Peiris’ obvious reference was to the UPA’s conundrum with political allies in the State of Tamil Nadu. As usual, and despite its vote against Sri Lanka, New Delhi continued in its efforts to straddle two boats at once, seeking credit for ‘diluting’ the content of the draft resolution to make it ‘non-intrusive’, even as the official spin, thereafter, has sought to justify the decision to vote in favour of the resolution on the grounds that the process for devolution of power was “not moving forward” in Sri Lanka. One unnamed ‘official source’ stated in the media, "Many promises were made (by Sri Lanka) but very little has been done. The rehabilitation process has proceeded well, in fact better than in countries like Cambodia but the political process is not happening. The devolution (of power) is not moving forward."
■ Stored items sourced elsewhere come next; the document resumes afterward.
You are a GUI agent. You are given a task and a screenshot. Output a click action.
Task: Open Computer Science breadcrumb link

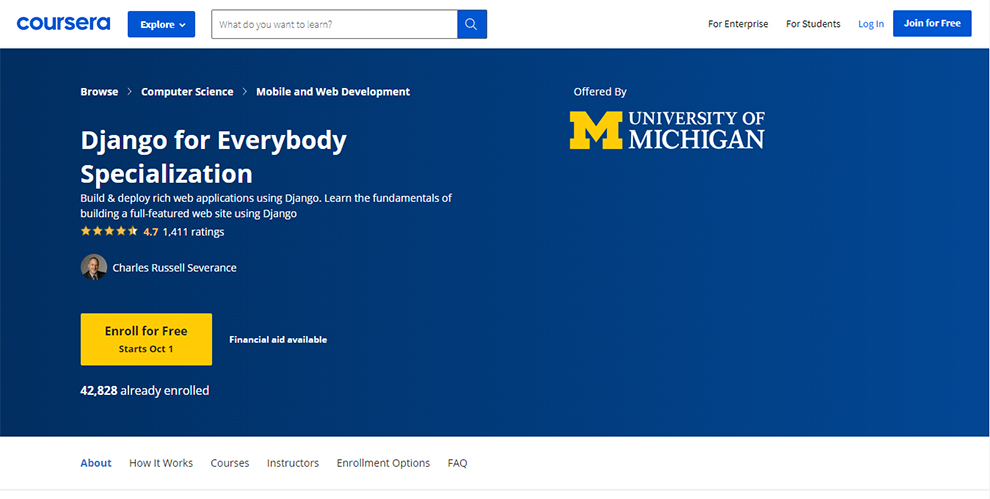pos(187,91)
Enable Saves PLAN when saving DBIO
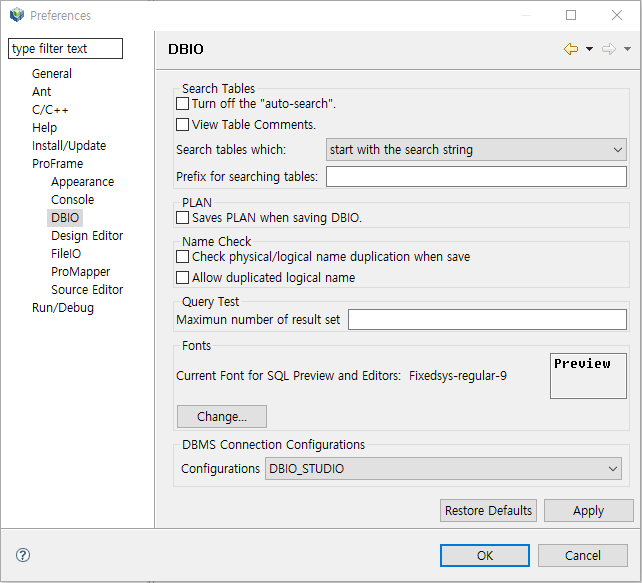The height and width of the screenshot is (583, 642). (182, 217)
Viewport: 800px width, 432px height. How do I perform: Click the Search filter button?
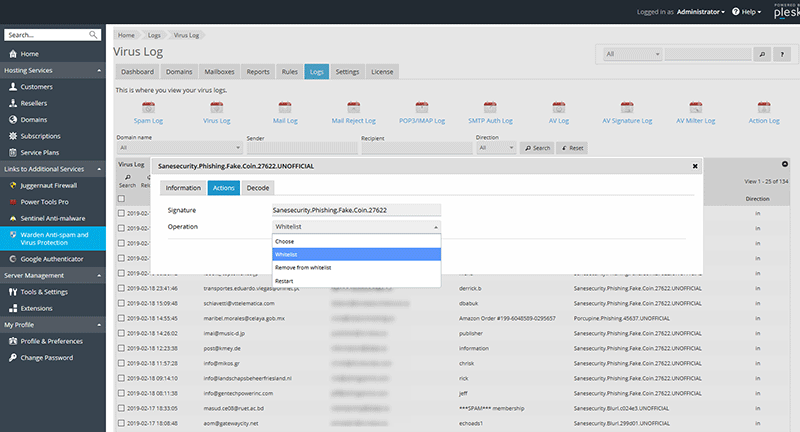click(x=537, y=148)
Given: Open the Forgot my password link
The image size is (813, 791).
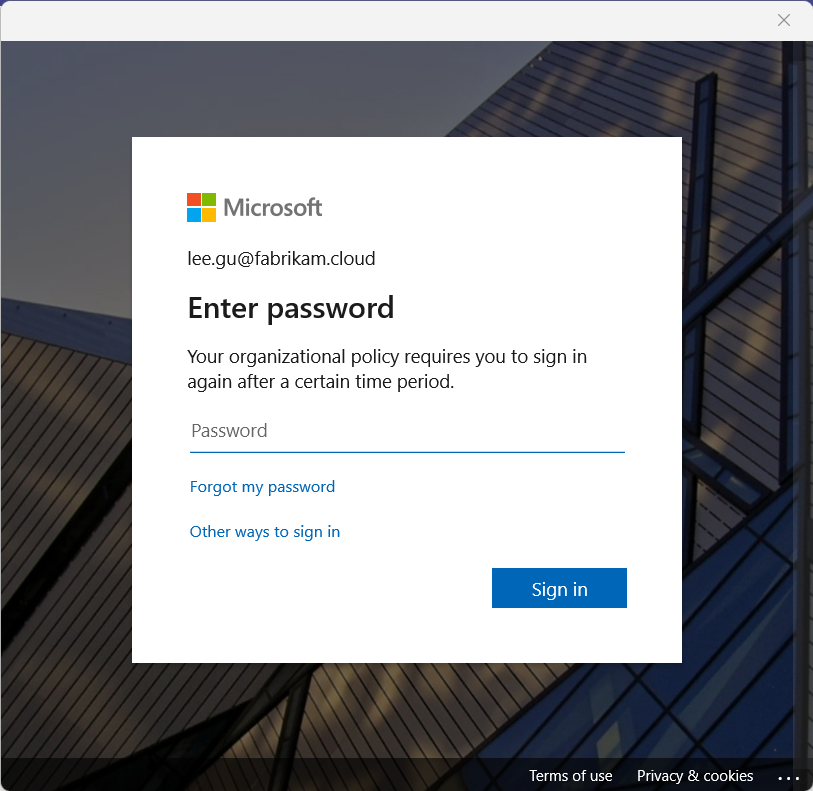Looking at the screenshot, I should (262, 487).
This, then, appears to be the crux of India’s official justification for its feckless vote: that Colombo has failed to implement a formula for devolution of power in the North and East which would be acceptable to all Tamil groupings in the country (and their sympathisers in India). But adopting the political objective – devolution of power – of one ethnic grouping as the minimum definition of ‘resolution’ of the conflict in Sri Lanka is both arbitrary and absurd. The issue of devolution of power is a purely domestic political issue and, whatever their divergent preferences, no other country or international institution has any business telling the Sri Lankans how they should govern themselves, or what shape they must give to their Constitution. Certainly not India, which has numberless difficulties in accommodating the aspirations of its own many ethnic, religious, linguistic and regional minorities, and which has dealt with utter inhumanity with the millions who have been displaced by predatory development processes initiated and supported by the state, as well as with IDPs from a multiplicity of conflicts in different regions, where significant populations remain, often in utter destitution, in primitive ‘relief camps’, at least in some cases, decades after the proclaimed end of a conflict. New Delhi, in any event, has no more business interfering in domestic arrangements for devolution of power in Sri Lanka, than Colombo has intervening in fractious Centre-State relations in India.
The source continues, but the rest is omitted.